Explanation: **Explanation:** The developmental milestones described in the question point toward a baby who is **5 months old**. **1. Why 5 months is correct:** At 5 months, a child develops the **bidextrous reach**, where they reach for objects and grasp them using both hands. While they have achieved complete **head lag disappearance** (head support) and can sit with support (propped up), they **cannot yet sit without support**, a milestone typically achieved at 6 months. **2. Analysis of Incorrect Options:** * **2 months:** The baby can recognize their mother and produce social smiles.
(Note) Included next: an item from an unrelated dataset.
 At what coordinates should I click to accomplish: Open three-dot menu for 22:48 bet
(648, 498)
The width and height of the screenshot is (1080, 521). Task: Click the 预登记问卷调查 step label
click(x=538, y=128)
Head control is still poor, and they cannot reach for objects. * **3 months:** The baby achieves good head control (when held vertically) and shows "hand regard" (watching their own hands), but they do not yet reach out for external objects. * **4 months:** This is the age of **unidextrous reach** (reaching with one hand) in some texts, but classically, 4 months is marked by the beginning of reaching and the disappearance of the primitive Moro reflex. However, the specific combination of bidextrous reach and lack of independent sitting is most characteristic of 5 months. **3. High-Yield Clinical Pearls for NEET-PG:** * **Reach:** Bidextrous (5 months) → Unidextrous (6 months). * **Sitting:** With support (5 months) → Without support (6 months) → Pivoting while sitting (9 months). * **Grasp:** Palmar grasp (6 months) → Immature Pincer (9 months) → Mature Pincer (12 months). * **Rule of Thumb:** If a child can reach for an object but cannot sit alone, think 5 months. If they can sit alone but cannot crawl, think 6 months.